Esa mañana que despertó sintiendo las sábanas pegajosas debajo de él, Erasmus no comprendió, en un principio, qué era lo que había sucedido. El sueño se desvaneció, poco a poco, dejando una sensación de tibieza; se revolvió, somnoliento, sus miembros lánguidos por el placer que perduraba. La acogedora ropa de cama se sentía bien contra su piel.
Fue Pylaeus quien apartó las mantas, reconoció los signos, y envió a Delos a tocar la campana y a un joven mensajero corriendo al palacio, la planta de sus pies destelló sobre el mármol.
Erasmus se revolvió en la cama, se dejó caer, se arrodilló con la frente presionada contra la piedra. No se atrevía a creer, sin embargo su pecho se llenó de esperanza. Cada partícula de su cuerpo era consciente de que las sábanas se iban de la cama, envueltas con mucho cuidado, y atadas con una cinta de hilo de oro lo que significaba que… «por fin, oh por favor, al fin…», había sucedido.
“El cuerpo no será apresurado”, le había dicho amablemente el viejo Pylaeus una vez. Erasmus se había sonrojado ante la idea de que pudiera haberse reflejado el ansia en su rostro; sin embargo, cada noche lo había deseado, deseó que viniera antes de que el sol se levantara, y fuera otro día más. El anhelo que tenía en esos últimos días había adquirido una nueva particularidad, una llamada física que recorría todo su cuerpo como el temblor de una cuerda pulsada.
La campana empezó a sonar por los jardines de Nereus cuando Delos tiró de la cuerda y Erasmus se levantó, su pecho se llenó de los latidos del corazón al seguir a Pylaeus a los baños. Se sintió desgarbado y demasiado alto. Era viejo para aquello. Era tres años mayor que el más antiguo en tomar las sedas de instrucción antes que él; a pesar de todo, el ferviente deseo de su cuerpo ofrecía lo que fuera necesario para mostrarle preparado.
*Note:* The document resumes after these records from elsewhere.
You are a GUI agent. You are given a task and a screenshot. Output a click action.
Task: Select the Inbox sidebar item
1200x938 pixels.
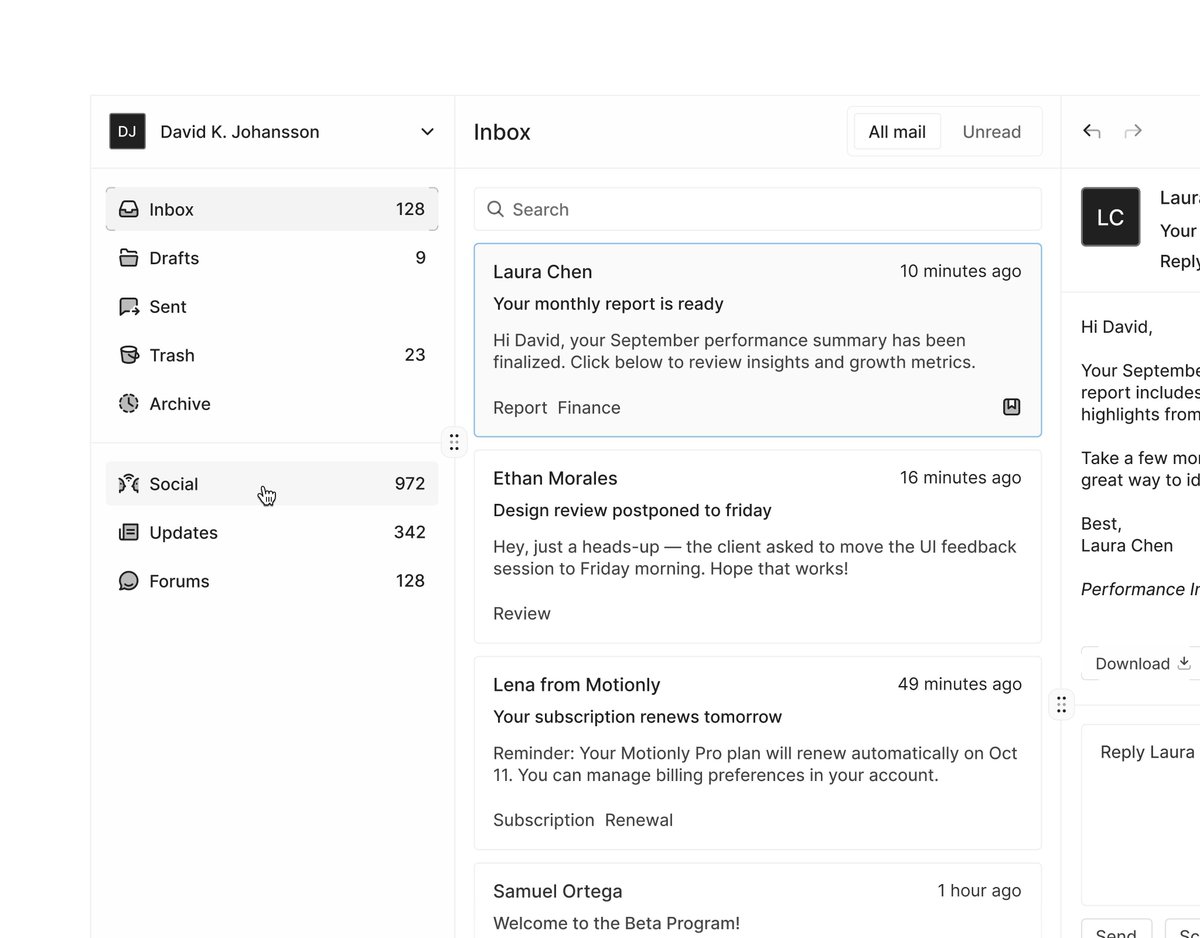coord(272,209)
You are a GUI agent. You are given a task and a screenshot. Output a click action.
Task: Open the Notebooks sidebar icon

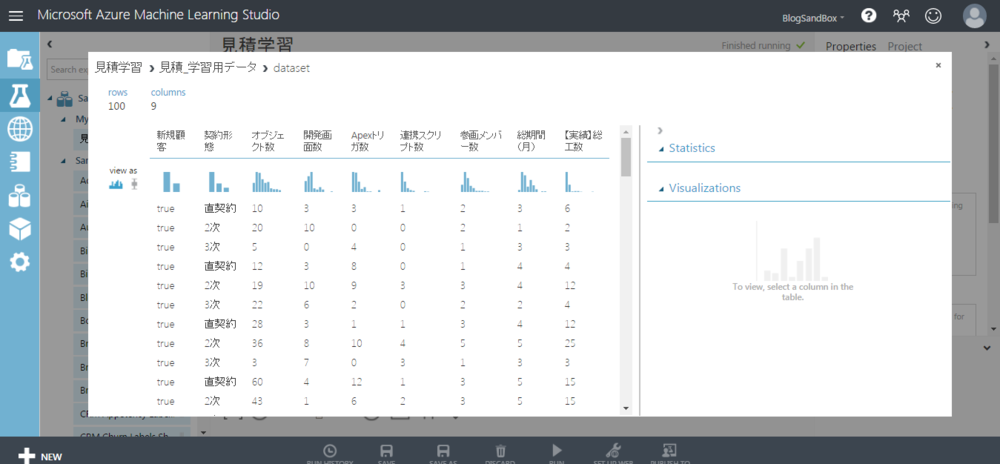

En los baños, los surtidores de vapor fueron encendidos y el aire en la sala se volvió pesado. Se empapó primero, luego se tendió sobre el mármol blanco y su piel se calentó hasta que la sintió palpitar con los perfumes del aire. Se tumbó en una postura sumisa con las muñecas cruzadas sobre su cabeza, lo que, algunas noches, había practicado en la soledad de su habitación, como si practicando pudiera evocar ese mismo momento a su ser. Sus miembros se volvieron maleables contra la piedra lisa debajo de él.
Lo había imaginado. Al principio con excitación, a continuación, con ternura, y luego, al transcurrir los años, desconsoladamente. De qué manera yacería quieto durante las atenciones, cómo reposaría completamente inmóvil. Cómo, al final de los rituales del día, la cinta de oro de las sábanas se ataría alrededor de sus muñecas y se le dispondría sobre la litera acolchada, el enlazado de la cinta sería tan delicado que un solo aliento podría causar que el nudo se deslizara abierto, por lo que él debía yacer muy quieto cuando la litera atravesara las puertas para comenzar su entrenamiento en el palacio. Había practicado aquello también, presionando las muñecas y los tobillos juntos.
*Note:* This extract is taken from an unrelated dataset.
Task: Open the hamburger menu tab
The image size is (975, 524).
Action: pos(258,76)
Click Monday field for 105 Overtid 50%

Salió del baño aturdido por el calor y maleable, de modo que cuando se arrodilló en la postura ritual se sintió natural, sus extremidades flexibles y dispuestas. Nereus, el propietario de los jardines, desplegó las sábanas y todo el mundo admiró las manchas; los muchachos más jóvenes se agruparon alrededor, y mientras estuvo arrodillado le tocaban y le daban felices cumplidos, besos en la mejilla; una guirnalda de campanillas blancas se dejó alrededor de su cuello, flores de manzanilla fueron dispuestas detrás de su oreja.
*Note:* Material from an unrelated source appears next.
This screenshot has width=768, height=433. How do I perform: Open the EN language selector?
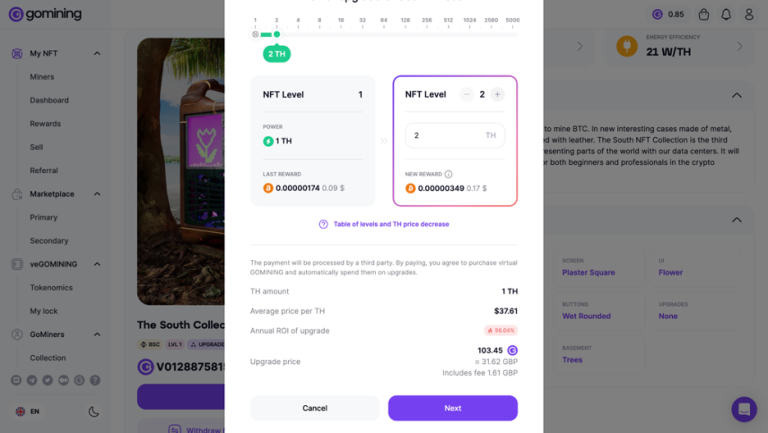click(28, 411)
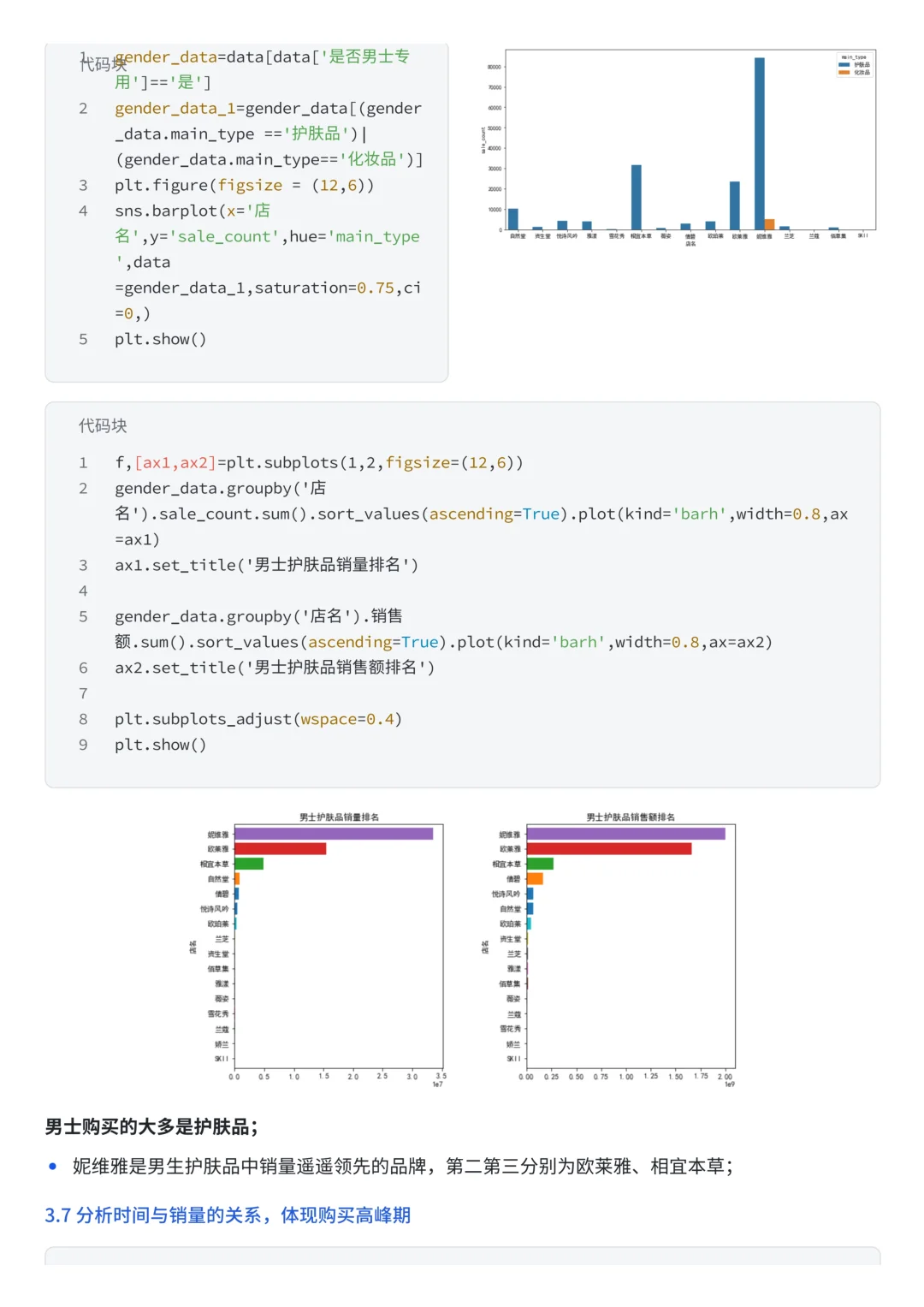Click the 代码块 label of the second code block

(x=103, y=425)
Cuando había imaginado aquello, Erasmus no había vislumbrado que se sentiría tan emotivo a cada momento: el pequeño y tímido ofrecimiento de flores de Delos, la voz temblorosa del viejo Pylaeus cuando dijo las palabras rituales; el hecho de tener que separarse volvió todo, de repente, muy querido. Sintió, repentinamente, que no podía quedarse donde estaba, arrodillado; quería levantarse, dar un feroz abrazo de despedida a Delos. Salir corriendo a la estrecha habitación que dejaría atrás para siempre, la cama desnuda, sus pequeñas reliquias que también debía abandonar, la ramita de flor de magnolia en el jarrón del alféizar.